Adepte du jeûne au quotidien, Julien a adopté un rythme différent. Lui qui a toujours eu tendance à sauter le petit-déjeuner par manque d’appétit saute également le repas de midi depuis cet été. «Je n’aimais pas ce coup de barre qui vous tombe dessus, je me suis rendu compte qu’en ne mangeant qu’une salade, puis rien, je me sentais très bien, même mieux.» L’étudiant genevois essuie les commentaires intrigués de ses camarades sans vaciller. «Je ne suis pas un prosélyte, je me sens simplement plus léger et je n’ai pas vraiment faim.» Sa discipline s’assouplit parfois le week-end, reconnaît-il. «Mais je sais que si je fais des excès à ce moment-là, j’aurai, en début de semaine, de petits moments d’étourdissement l’après-midi.»

Tous les lundis, c’est jus de fruits ou de légumes, et basta!
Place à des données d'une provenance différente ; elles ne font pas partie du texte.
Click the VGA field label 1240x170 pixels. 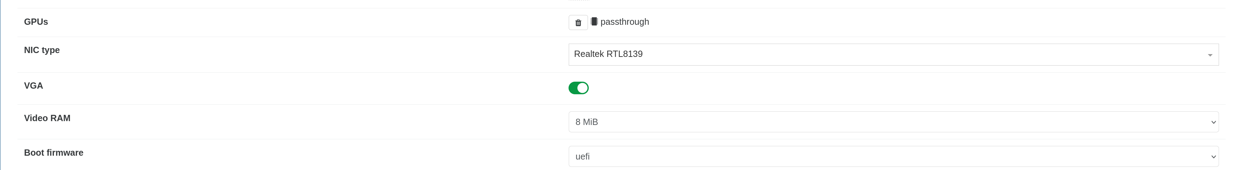[34, 86]
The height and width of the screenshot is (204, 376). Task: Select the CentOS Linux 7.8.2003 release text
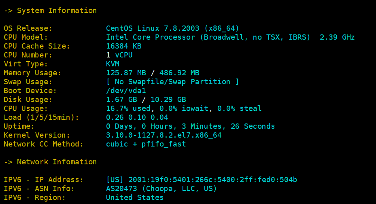(153, 28)
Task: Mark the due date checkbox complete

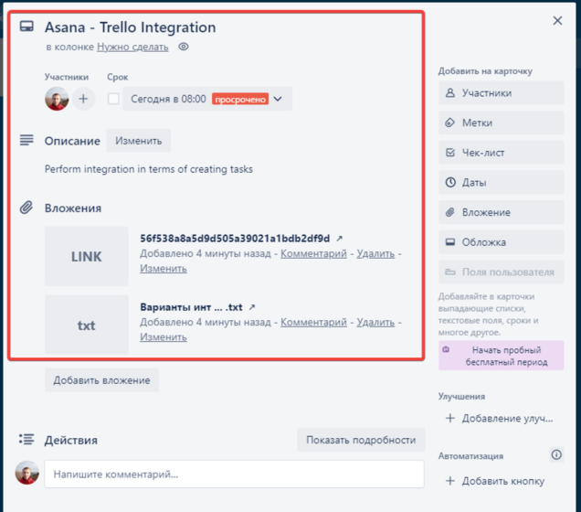Action: tap(113, 99)
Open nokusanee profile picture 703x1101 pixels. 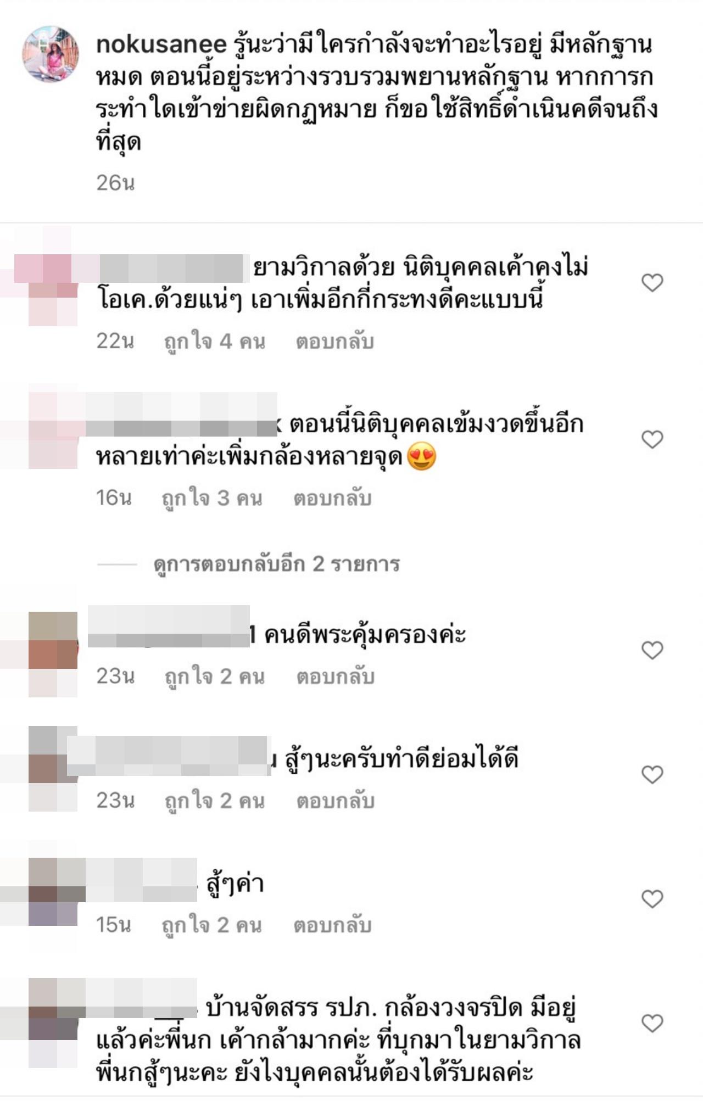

Renata, elle, a opté pour une autre forme de jeûne intermittent. Tous les lundis, elle se nourrit de jus de fruits ou de légumes, et basta. Ça fait quatre ans que ça dure et elle jure que la faim est un lointain souvenir: «Je pourrais ne boire que de l’eau, je ne verrais pas la différence. Ce jour-là, je n’ai pas de baisse d’énergie, je vais travailler, je fais mon jogging.» Tout a commencé par une cure détox de cinq jours, après les excès des Fêtes de fin d’année. Très vite, elle se sent plus légère, perd du poids et décide de poursuivre l’expérience. Son jour «sans» lui permet de rééquilibrer la machine: «J’adore manger, je n’ai pas envie de me priver. Et je n’ai pas pris un gramme depuis.»

Respecter une suppression progressive des aliments

Le rythme est plus espacé dans le cas de Sophie, adepte du jeûne saisonnier. «Il ne s’agit pas pour moi de perdre du poids, c’est plus une façon de «nettoyer» mon organisme, explique-t-elle. Je le ressens ainsi, mon corps en a besoin. Jeûner me permet d’entrer plus légère dans la nouvelle saison.» L’hiver, elle opte parfois pour un jeûne à base de jus, un peu plus calorique. Cette routine lui permet de préparer son corps à une forme d’introspection. Et de le protéger. «Je jeûne depuis plus de dix ans et je suis très rarement malade. Rhinite, bronchite, toutes ces choses en «ite», je ne les attrape pas!» sourit-elle. Ses périodes de jeûne durent sept jours. Une abstinence de cette durée ne s’improvise pas.

Il faut prévoir une phase de préparation, ou «descente alimentaire». Celle-ci commence trois ou quatre jours avant la diète. Il s’agit alors de supprimer progressivement certains groupes d’aliments qui sollicitent beaucoup le système digestif, comme les protéines (poisson, viande, produits laitiers), les féculents, éventuellement les excitants comme le thé ou le café pour se prémunir d’éventuels maux de tête. Viennent ensuite le jeûne à proprement parler, puis la remontée alimentaire lors de laquelle il est recommandé de se contenter de quelques repas faciles à digérer, des légumes cuits, par exemple.

Le retour à la vie normale s’est fait sans difficulté pour Jean-Paul, après cinq jours de jeûne: «Je n’aurais pas repris avec une raclette, mais ce n’est pas de ça dont j’avais envie de toute façon.» Si l’expérience a eu un côté un peu «brutal», avec la faim qui tenaille et de douloureux maux de tête le premier soir, il en tire un bilan très positif et n’exclut pas de recommencer l’an prochain. «Dès le troisième jour, je me suis senti très bien, léger, j’avais le teint frais et j’ai très bien dormi. Quand vous jeûnez, vous réalisez à quel point la nourriture peut occuper votre tête, comment on en fait très souvent une récompense plus qu’une source d’énergie ou une simple pulsion primaire. Aujourd’hui, quand je mange une simple pomme, je la savoure différemment.»